No novo livro, retraça as guerras burocráticas de inteligência em Washington, enquanto o Pentágono, a CIA e o resto da comunidade de inteligência nos EUA ia ganhando músculos e ordens secretas, diretamente da presidência, davam ao Comando Conjunto das Forças Especiais, principalmente, autoridade sem precedentes para converter o planeta em área de tiro livre.

Finalmente, como repórter, viajou a vários “cenários” perigosos – Somália, Iêmen, Paquistão – aos quais os norte-americanos absolutamente não davam qualquer atenção, e onde militares norte-americanos e a CIA (trabalhando lado a lado com empresas privadas de segurança contratadas) faziam testes e desenvolviam novos métodos para fazer avançar o alastramento das guerras secretas de Washington.

Como Scahill escreve nos “Agradecimentos”, agradecendo a colaboração de outro repórter que viajou com ele, “Estávamos juntos quando atiravam contra nós, em telhados de Mogadishu, dormimos lado a lado no chão úmido no interior do Afeganistão e atravessamos juntos terras do sul do Iêmen”. Aí se vê algo do espírito do livro, produzido por repórter dedicado, independente - nunca “incorporado” às forças militares – trabalho impressionante, inspirador, às vezes assustador.

No processo, Scahill, o qual, naqueles anos, publicou várias reportagens impressionantes, como correspondente de segurança nacional da revista The Nation, descortina para nós aqueles esquadrões norte-americanos da morte operantes no Iraque; raids noturnos, coisa de pesadelo, no Afeganistão (nos quais morriam alvos “errados”; entrega secreta de suspeitos de terrorismo a uma prisão que a CIA mantém na Somália (e já depois de o presidente Obama ter proibido a “entrega extraordinária” de prisioneiros); o uso de drones e mísseis Cruisers em ataques desastrados contra civis no Iêmen; a caçada, até o assassinato de cidadãos norte-americanos (ditos “suspeitos de atos terroristas”, embora Abdulrahman Awlaki, de 16 anos, um dos assassinados, com certeza absoluta jamais tenha praticado qualquer ato terrorista) também no Iêmen e ordenados pelo presidente; o complexo mundo das operações do Comando Conjunto das Forças Especiais/CIA/Blackwater no Paquistão – e muito mais, incluindo uma indicação de que o Comando Conjunto das Forças Especiais chegou a iniciar operações em solo, também no Uzbequistão. (Quem ouvira falar disso?!).
※
- Objetivo do exercício -
Reproduza, sem alterar nada, todo o trecho do texto sobre as guerras secretas de Washington que vai desde "Como Scahill escreve" até "às vezes assustador.".
※
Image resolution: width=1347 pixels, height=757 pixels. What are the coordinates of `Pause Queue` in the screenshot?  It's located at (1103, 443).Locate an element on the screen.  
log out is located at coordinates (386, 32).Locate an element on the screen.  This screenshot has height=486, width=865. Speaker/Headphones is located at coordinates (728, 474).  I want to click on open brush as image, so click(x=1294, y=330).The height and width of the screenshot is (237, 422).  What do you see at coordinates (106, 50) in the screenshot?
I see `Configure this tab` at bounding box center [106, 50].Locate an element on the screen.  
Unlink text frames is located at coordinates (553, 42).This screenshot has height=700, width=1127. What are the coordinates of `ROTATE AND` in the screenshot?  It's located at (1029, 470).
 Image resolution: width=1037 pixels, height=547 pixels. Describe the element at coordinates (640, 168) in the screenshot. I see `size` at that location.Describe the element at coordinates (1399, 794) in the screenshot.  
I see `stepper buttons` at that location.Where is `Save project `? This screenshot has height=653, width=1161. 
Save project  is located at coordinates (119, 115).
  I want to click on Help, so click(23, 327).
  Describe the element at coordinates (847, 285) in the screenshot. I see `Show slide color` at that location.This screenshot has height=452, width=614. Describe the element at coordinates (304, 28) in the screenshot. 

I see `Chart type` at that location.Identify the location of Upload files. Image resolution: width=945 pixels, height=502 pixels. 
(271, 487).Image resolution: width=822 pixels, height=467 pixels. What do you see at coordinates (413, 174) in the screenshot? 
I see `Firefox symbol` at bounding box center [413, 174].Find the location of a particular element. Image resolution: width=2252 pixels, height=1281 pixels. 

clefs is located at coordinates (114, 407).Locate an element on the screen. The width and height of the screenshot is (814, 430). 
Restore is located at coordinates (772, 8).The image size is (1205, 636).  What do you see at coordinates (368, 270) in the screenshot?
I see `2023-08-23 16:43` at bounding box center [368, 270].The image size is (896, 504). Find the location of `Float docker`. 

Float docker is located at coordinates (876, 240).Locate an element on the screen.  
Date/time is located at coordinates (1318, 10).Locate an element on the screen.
※
- Resposta final -
Como Scahill escreve nos “Agradecimentos”, agradecendo a colaboração de outro repórter que viajou com ele, “Estávamos juntos quando atiravam contra nós, em telhados de Mogadishu, dormimos lado a lado no chão úmido no interior do Afeganistão e atravessamos juntos terras do sul do Iêmen”. Aí se vê algo do espírito do livro, produzido por repórter dedicado, independente - nunca “incorporado” às forças militares – trabalho impressionante, inspirador, às vezes assustador.